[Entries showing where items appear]
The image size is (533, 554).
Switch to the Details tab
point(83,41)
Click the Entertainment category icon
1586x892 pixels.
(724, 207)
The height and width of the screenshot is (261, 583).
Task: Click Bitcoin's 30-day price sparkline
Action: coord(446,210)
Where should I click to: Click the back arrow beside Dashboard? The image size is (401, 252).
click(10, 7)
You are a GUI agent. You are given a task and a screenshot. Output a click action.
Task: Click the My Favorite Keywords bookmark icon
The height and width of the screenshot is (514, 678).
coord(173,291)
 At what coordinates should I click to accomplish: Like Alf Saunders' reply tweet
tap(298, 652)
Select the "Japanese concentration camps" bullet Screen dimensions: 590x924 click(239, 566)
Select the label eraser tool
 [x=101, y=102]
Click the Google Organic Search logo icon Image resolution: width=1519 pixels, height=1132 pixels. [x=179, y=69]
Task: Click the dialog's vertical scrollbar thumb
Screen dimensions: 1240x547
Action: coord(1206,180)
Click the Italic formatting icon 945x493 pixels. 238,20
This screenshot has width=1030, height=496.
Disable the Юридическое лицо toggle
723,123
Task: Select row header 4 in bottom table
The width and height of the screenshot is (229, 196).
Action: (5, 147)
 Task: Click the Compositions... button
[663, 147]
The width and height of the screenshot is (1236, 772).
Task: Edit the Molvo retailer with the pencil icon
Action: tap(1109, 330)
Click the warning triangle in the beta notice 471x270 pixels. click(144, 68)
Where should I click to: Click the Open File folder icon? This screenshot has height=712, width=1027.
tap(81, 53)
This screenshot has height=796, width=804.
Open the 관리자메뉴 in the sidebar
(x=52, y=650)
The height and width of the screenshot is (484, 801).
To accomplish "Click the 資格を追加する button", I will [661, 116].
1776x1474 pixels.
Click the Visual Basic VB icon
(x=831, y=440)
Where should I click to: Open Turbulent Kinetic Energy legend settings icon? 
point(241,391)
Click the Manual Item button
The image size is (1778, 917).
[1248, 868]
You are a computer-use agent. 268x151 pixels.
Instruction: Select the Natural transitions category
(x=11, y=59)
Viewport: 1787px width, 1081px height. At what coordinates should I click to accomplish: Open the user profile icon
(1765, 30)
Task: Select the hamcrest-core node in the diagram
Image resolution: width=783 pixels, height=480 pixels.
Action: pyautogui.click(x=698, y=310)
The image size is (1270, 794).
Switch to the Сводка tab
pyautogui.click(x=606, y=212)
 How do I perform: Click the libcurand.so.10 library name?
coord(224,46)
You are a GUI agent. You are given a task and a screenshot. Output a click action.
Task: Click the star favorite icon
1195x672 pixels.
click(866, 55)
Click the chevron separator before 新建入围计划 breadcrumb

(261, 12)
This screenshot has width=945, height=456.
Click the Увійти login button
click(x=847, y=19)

• Aim: Lay out the listing above as a Markdown table with the columns "Row" and "Line," giving each line its own numbered row. Leave out any blank lines.

• The output:
| Row | Line |
|---|---|
| 1 | The image size is (533, 554). |
| 2 | Switch to the Details tab |
| 3 | point(83,41) |
| 4 | Click the Entertainment category icon |
| 5 | 1586x892 pixels. |
| 6 | (724, 207) |
| 7 | The height and width of the screenshot is (261, 583). |
| 8 | Task: Click Bitcoin's 30-day price sparkline |
| 9 | Action: coord(446,210) |
| 10 | Where should I click to: Click the back arrow beside Dashboard? The image size is (401, 252). |
| 11 | click(10, 7) |
| 12 | You are a GUI agent. You are given a task and a screenshot. Output a click action. |
| 13 | Task: Click the My Favorite Keywords bookmark icon |
| 14 | The height and width of the screenshot is (514, 678). |
| 15 | coord(173,291) |
| 16 |  At what coordinates should I click to accomplish: Like Alf Saunders' reply tweet |
| 17 | tap(298, 652) |
| 18 | Select the "Japanese concentration camps" bullet Screen dimensions: 590x924 click(239, 566) |
| 19 | Select the label eraser tool |
| 20 |  [x=101, y=102] |
| 21 | Click the Google Organic Search logo icon Image resolution: width=1519 pixels, height=1132 pixels. [x=179, y=69] |
| 22 | Task: Click the dialog's vertical scrollbar thumb |
| 23 | Screen dimensions: 1240x547 |
| 24 | Action: coord(1206,180) |
| 25 | Click the Italic formatting icon 945x493 pixels. 238,20 |
| 26 | This screenshot has width=1030, height=496. |
| 27 | Disable the Юридическое лицо toggle |
| 28 | 723,123 |
| 29 | Task: Select row header 4 in bottom table |
| 30 | The width and height of the screenshot is (229, 196). |
| 31 | Action: (5, 147) |
| 32 |  Task: Click the Compositions... button |
| 33 | [663, 147] |
| 34 | The width and height of the screenshot is (1236, 772). |
| 35 | Task: Edit the Molvo retailer with the pencil icon |
| 36 | Action: tap(1109, 330) |
| 37 | Click the warning triangle in the beta notice 471x270 pixels. click(144, 68) |
| 38 | Where should I click to: Click the Open File folder icon? This screenshot has height=712, width=1027. |
| 39 | tap(81, 53) |
| 40 | This screenshot has height=796, width=804. |
| 41 | Open the 관리자메뉴 in the sidebar |
| 42 | (x=52, y=650) |
| 43 | The height and width of the screenshot is (484, 801). |
| 44 | To accomplish "Click the 資格を追加する button", I will [661, 116]. |
| 45 | 1776x1474 pixels. |
| 46 | Click the Visual Basic VB icon |
| 47 | (x=831, y=440) |
| 48 | Where should I click to: Open Turbulent Kinetic Energy legend settings icon?  |
| 49 | point(241,391) |
| 50 | Click the Manual Item button |
| 51 | The image size is (1778, 917). |
| 52 | [1248, 868] |
| 53 | You are a computer-use agent. 268x151 pixels. |
| 54 | Instruction: Select the Natural transitions category |
| 55 | (x=11, y=59) |
| 56 | Viewport: 1787px width, 1081px height. At what coordinates should I click to accomplish: Open the user profile icon |
| 57 | (1765, 30) |
| 58 | Task: Select the hamcrest-core node in the diagram |
| 59 | Image resolution: width=783 pixels, height=480 pixels. |
| 60 | Action: pyautogui.click(x=698, y=310) |
| 61 | The image size is (1270, 794). |
| 62 | Switch to the Сводка tab |
| 63 | pyautogui.click(x=606, y=212) |
| 64 |  How do I perform: Click the libcurand.so.10 library name? |
| 65 | coord(224,46) |
| 66 | You are a GUI agent. You are given a task and a screenshot. Output a click action. |
| 67 | Task: Click the star favorite icon |
| 68 | 1195x672 pixels. |
| 69 | click(866, 55) |
| 70 | Click the chevron separator before 新建入围计划 breadcrumb |
| 71 | (261, 12) |
| 72 | This screenshot has width=945, height=456. |
| 73 | Click the Увійти login button |
| 74 | click(x=847, y=19) |